Lefrancois zeroed in on a recent trip Diab took to Cuba with a woman from Montreal, while his current wife, who also teaches at Carleton University, remained in Ottawa.
When Lefrancois pressed Diab about not informing his wife he was flying to Cuba with another woman, Diab replied: “Why should I?”
As Lefrancois pressed him to suggest it was the proper thing to do, Diab replied “That’s your view, not my view.”
Lefrancois also questioned Diab about two children he has from two previous marriages. He also attempted to probe back to Diab’s high school travels before Ontario Superior Court Justice Michel Charbonneau interrupted him and told him he was going back too far.

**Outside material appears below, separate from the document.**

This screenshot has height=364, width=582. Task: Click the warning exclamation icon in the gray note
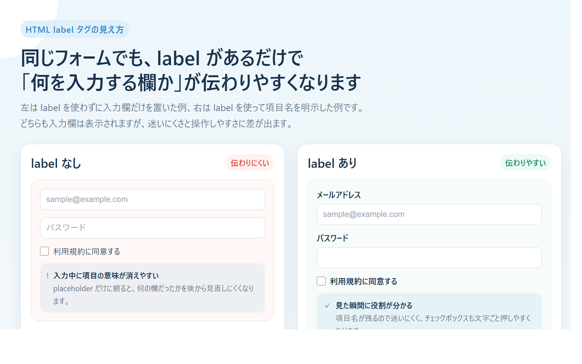(x=48, y=276)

Diab told court that relations between him and his wife, Rania Tfaily, have improved over the past few months after a strain that set in when both Diab and his wife believed they were being followed by strange men in dark cars earlier this year.
Diab said in response to questions from his own lawyer that he and his wife phoned 911 to alert police about their fears, but nothing was ever done. He said he eventually sublet a small apartment in Gatineau, Que., across the Ottawa River, to avoid the tailing.
Charbonneau intervened three times to disallow questions from Lefrancois over details of Diab’s past and relations with women, saying they were irrelevant to to the bail hearing, which is scheduled to resume tomorrow.
Diab’s lawyer, Rene Duval, dismissed the French evidence as “non-extistent” and said he will “tear it to pieces” as hearsay and unfactual when the extradition hearing begins.